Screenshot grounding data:

────────────────

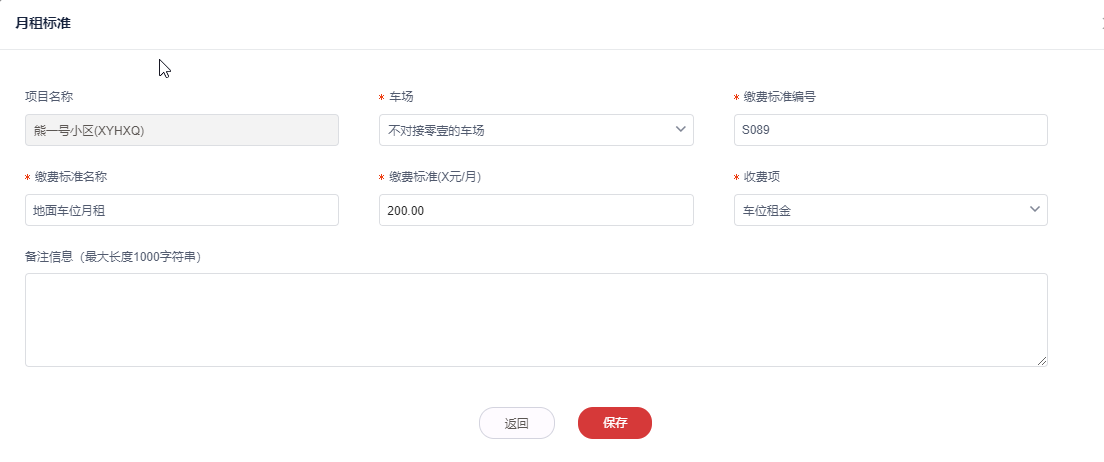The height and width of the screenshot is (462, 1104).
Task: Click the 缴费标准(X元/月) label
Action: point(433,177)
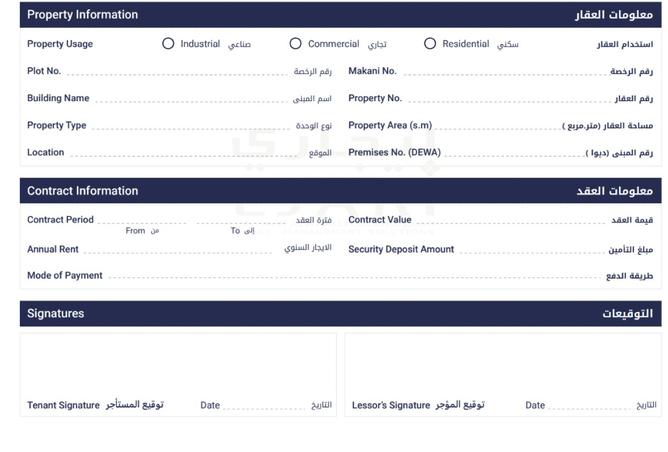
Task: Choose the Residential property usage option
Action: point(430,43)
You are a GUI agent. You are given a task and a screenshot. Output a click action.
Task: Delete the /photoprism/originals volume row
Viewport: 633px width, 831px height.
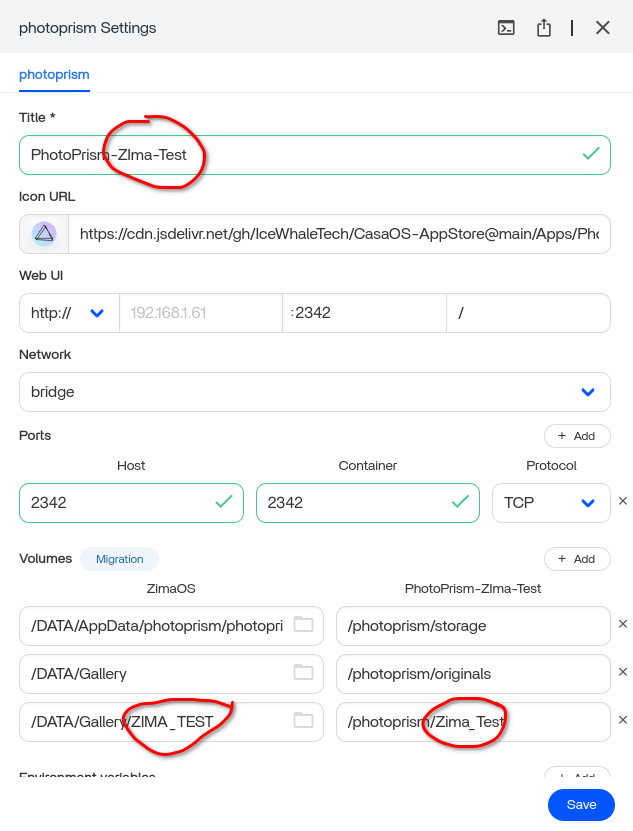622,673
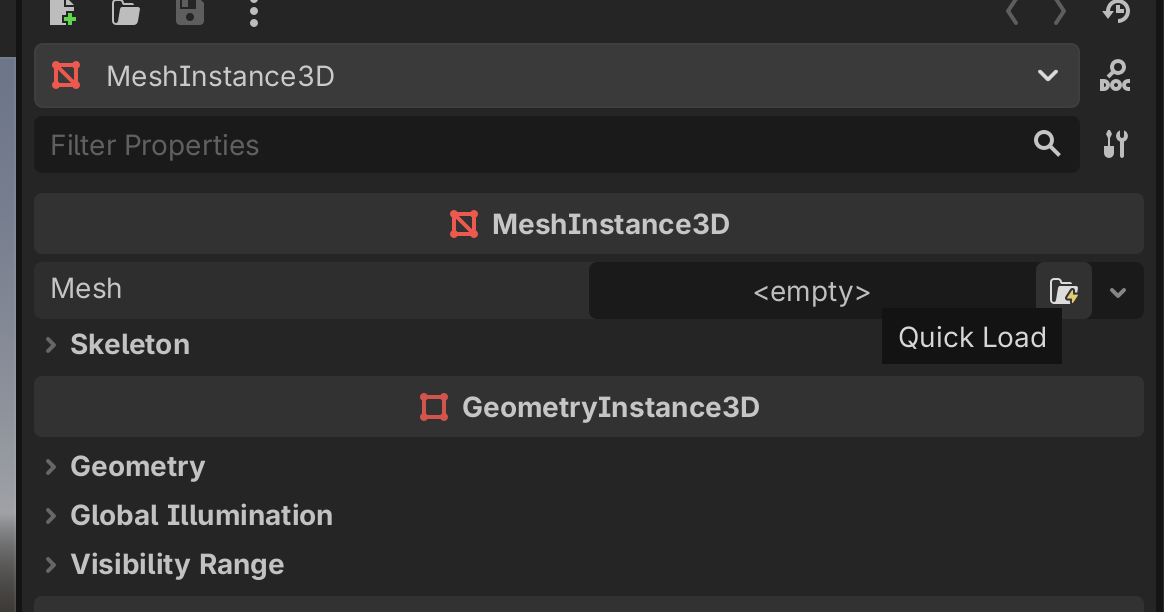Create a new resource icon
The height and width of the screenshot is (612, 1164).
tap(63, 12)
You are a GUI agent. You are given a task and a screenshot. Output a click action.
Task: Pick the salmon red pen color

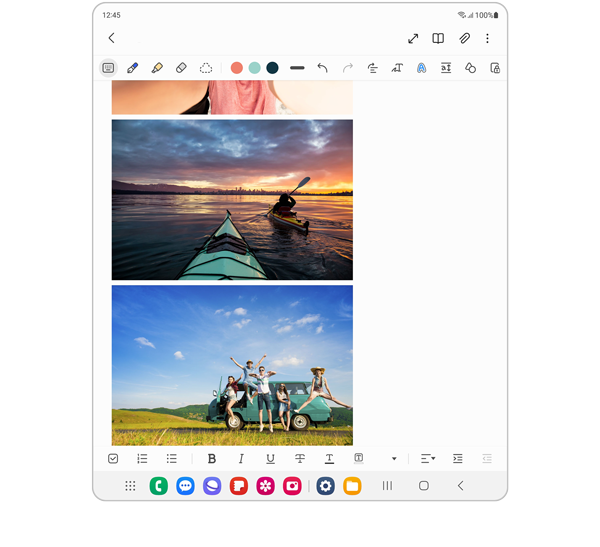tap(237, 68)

────────────────

Task statement: Please write out, exactly, every line from the line with "Task: Delete the" through the final line of the data above, leaving out pictures.

Your solution:
Task: Delete the /photoprism/originals volume row
Viewport: 633px width, 831px height.
622,673
Create a new resource icon
The height and width of the screenshot is (612, 1164).
tap(63, 12)
You are a GUI agent. You are given a task and a screenshot. Output a click action.
Task: Pick the salmon red pen color

tap(237, 68)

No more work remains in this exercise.